Courtesy of Alexandra Andhov
As COVID-19 continues to spread across continents, all economies begin to tremble and prepare for the worst. Companies, investors, and trading clients are turning to stock exchanges amid one of the most tumultuous periods in market history to borrow money, buy or sell assets, and limit losses in their holdings. Yet all this is done without a clear understanding or prediction as to when COVID-19 will be over.
Many countries have introduced significant restrictions on public events, people’s movement, and the operation hours of public institutions. Some have closed their borders for all non-essential travels. The situation is severe, and naturally, the majority of companies expect the worst. As of today, we lack any clear understanding or vision of when we will be able to get back to business as usual. Thus, many predictions emerge and they are frequently rather dark. These predictions cause companies to shut down production, lay off their employees, and even initiate bankruptcy proceedings. Besides, all stock markets have been extremely frantic, causing more harm than good and operating with limited information on the matter.
In the European Union, German economic growth has suffered its biggest plunge since West and East Germany reunited almost thirty years ago, and the country is facing a major recession. According to the Ifo Institute in Munich, “companies’ expectations, in particular, have darkened as never before.” On Wall Street, the stock market’s daily plunges have been the most serious in 33 years, and Treasury bond yields have hit new price floors. Central banks are offering various stimuli with the hope of changing the market’s trajectory, but these efforts are not making any substantial difference.
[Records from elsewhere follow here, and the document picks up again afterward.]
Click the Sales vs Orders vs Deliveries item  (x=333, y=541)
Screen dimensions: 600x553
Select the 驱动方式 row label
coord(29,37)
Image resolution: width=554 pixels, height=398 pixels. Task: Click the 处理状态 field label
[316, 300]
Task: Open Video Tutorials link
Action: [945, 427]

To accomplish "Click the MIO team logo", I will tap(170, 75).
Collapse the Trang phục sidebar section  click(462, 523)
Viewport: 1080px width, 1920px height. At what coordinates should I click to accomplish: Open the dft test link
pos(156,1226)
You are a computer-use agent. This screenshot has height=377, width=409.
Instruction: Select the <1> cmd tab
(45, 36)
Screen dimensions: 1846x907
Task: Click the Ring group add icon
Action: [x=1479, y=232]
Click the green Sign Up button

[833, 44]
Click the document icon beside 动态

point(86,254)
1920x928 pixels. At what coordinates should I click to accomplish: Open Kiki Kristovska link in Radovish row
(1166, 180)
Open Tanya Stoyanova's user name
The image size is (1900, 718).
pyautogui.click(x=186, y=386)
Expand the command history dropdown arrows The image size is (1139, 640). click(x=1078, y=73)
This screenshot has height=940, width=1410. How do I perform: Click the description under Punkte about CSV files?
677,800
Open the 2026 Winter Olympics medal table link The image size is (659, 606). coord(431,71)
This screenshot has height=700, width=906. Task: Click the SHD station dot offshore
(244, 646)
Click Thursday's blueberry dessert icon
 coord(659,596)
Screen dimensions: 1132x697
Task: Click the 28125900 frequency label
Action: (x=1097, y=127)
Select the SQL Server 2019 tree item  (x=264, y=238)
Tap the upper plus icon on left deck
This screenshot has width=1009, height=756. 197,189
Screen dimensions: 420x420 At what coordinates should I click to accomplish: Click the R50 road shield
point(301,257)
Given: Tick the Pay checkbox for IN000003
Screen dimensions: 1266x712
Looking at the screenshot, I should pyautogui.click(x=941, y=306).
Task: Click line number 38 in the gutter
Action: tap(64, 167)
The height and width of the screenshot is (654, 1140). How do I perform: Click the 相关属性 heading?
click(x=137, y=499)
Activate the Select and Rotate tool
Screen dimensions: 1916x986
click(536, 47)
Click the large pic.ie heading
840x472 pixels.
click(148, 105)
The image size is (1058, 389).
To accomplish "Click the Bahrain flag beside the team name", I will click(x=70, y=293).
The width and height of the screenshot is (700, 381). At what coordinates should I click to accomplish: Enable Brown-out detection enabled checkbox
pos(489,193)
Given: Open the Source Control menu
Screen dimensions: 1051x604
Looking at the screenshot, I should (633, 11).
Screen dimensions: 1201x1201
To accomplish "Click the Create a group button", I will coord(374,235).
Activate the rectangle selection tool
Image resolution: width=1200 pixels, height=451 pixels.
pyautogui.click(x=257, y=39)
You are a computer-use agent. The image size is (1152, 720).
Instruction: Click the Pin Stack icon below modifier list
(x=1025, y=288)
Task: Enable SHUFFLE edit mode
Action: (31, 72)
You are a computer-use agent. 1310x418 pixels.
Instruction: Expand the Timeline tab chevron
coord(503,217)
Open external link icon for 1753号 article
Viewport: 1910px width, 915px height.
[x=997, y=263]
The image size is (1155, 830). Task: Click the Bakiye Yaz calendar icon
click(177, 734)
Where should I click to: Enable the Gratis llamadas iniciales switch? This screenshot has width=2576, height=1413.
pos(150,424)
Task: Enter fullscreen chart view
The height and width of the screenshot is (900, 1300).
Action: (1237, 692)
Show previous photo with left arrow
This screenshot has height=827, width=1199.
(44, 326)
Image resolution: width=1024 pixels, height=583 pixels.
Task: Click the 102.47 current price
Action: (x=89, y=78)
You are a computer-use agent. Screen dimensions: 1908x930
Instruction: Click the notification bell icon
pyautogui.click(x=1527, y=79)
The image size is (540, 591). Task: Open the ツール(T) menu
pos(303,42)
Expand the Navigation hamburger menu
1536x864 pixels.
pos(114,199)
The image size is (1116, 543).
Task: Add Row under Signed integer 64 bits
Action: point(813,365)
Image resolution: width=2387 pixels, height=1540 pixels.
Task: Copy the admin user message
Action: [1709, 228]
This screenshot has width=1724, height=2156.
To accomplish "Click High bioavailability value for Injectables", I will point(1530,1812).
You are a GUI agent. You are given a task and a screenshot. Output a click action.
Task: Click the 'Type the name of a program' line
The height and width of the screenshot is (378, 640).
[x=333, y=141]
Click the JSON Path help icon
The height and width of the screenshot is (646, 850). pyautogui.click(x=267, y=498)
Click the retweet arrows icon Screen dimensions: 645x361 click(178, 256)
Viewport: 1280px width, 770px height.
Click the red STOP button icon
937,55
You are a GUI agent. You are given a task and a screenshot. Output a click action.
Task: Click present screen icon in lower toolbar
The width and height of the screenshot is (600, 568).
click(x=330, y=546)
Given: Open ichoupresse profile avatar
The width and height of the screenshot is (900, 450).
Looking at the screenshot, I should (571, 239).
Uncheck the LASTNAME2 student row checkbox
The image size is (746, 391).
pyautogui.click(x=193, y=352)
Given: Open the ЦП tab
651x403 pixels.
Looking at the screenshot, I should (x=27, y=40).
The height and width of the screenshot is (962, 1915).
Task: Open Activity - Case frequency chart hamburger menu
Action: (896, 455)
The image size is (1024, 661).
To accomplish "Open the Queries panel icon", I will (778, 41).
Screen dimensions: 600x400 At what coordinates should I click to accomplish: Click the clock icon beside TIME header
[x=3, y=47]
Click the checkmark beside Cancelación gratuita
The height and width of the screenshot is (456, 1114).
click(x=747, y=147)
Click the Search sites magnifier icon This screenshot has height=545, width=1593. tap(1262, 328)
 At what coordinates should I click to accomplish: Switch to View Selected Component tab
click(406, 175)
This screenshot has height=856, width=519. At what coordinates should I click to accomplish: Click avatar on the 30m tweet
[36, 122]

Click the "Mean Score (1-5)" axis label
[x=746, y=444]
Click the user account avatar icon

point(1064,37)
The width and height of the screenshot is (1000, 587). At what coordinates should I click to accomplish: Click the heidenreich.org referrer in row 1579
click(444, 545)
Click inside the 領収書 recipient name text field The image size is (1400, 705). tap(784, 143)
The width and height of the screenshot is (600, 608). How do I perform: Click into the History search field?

We need to start thinking outside of the box and consider steps to protect the economy. My suggestion is the simultaneous closure of all stock exchanges (with the possibility of expanding this to other exchanges). Even though the president of the New York Stock Exchange, Stacy Cunningham, stated that closing the stock exchange is not likely, as “closing the markets would not change the underlying causes of the market decline, would remove transparency into investor sentiment and reduce investors’ access to their money.” However, reflecting on this statement, the markets at this point do not bring any additional information to its investors – just panic.
Ultimately, we need to ask ourselves one question: Are the stock exchanges harming our economy and causing panic and distress instead of providing valuable information to the market participants? If answered affirmatively, then just as we have halted the production line, we should halt the ‘stock exchange’ line and close stock exchanges until we have new information on COVID-19. Despite sounding simplistic, we should consider the COVID-19 period as a production-free one. The majority of companies have a production-free period in place when the production remains stop for two to three weeks. The obvious difference between COVID-19 and a production break is that unlike a production break, COVID-19 is an unforeseeable event, and companies most likely did not consider it and reflect it in their business plans. However, as we see, governments are stepping up and offering significant financial injections to help overcome this unforeseeable ‘bug’ and thus possibly reduce the economic impact.
The closure of stock exchanges is not unprecedented. In 1914, the New York Stock Exchange closed for three months when World War I began. It took another three months until operations resumed. This historical episode merits special attention as it was the longest circuit-breaker in American history. Since 1914, stock exchanges have closed for shorter periods due to terrorist attacks, protests, hurricanes, and other important events of national or global relevance. These days, exchanges operate electronically, and even if COVID-19 attacks the trading floor, contingency plans will keep exchanges going. However, we should try not only to protect the traders but the companies that are being traded.
On March 17, the Philippines halted all stock, bond, and currency trading until further notice due to the COVID-19 pandemic. The stock exchange in Manila was closed after it suffered substantial market volatility, falling 10 percent for the first time since 2008. Similar hits have occurred across various exchanges. The Philippines’ decision has substantially affected other Asian markets, and therefore if the decision to halt trading is considered, it should be carried out simultaneously across the globe.
We need to recognize that the market is falling due to a lack of information, and market participants or politicians will not provide the information themselves. Scientists will provide the information in the case of COVID-19 and, given the lack of a precedent, all the projections provided by economists or governments are at this point only speculative. Markets and regulators have been fighting market speculation for a long-time, yet by remaining open for trading, they are supporting it. COVID-19 is similar to a war scenario, and therefore we should consider protecting our markets as we would during wartime. Many countries have introduced a state of emergency to protect their people. When will we protect our companies and markets?
 H.G.S. Noble, The New York Stock Exchange in the Crisis of 1914 (The Country Life Press, 1915).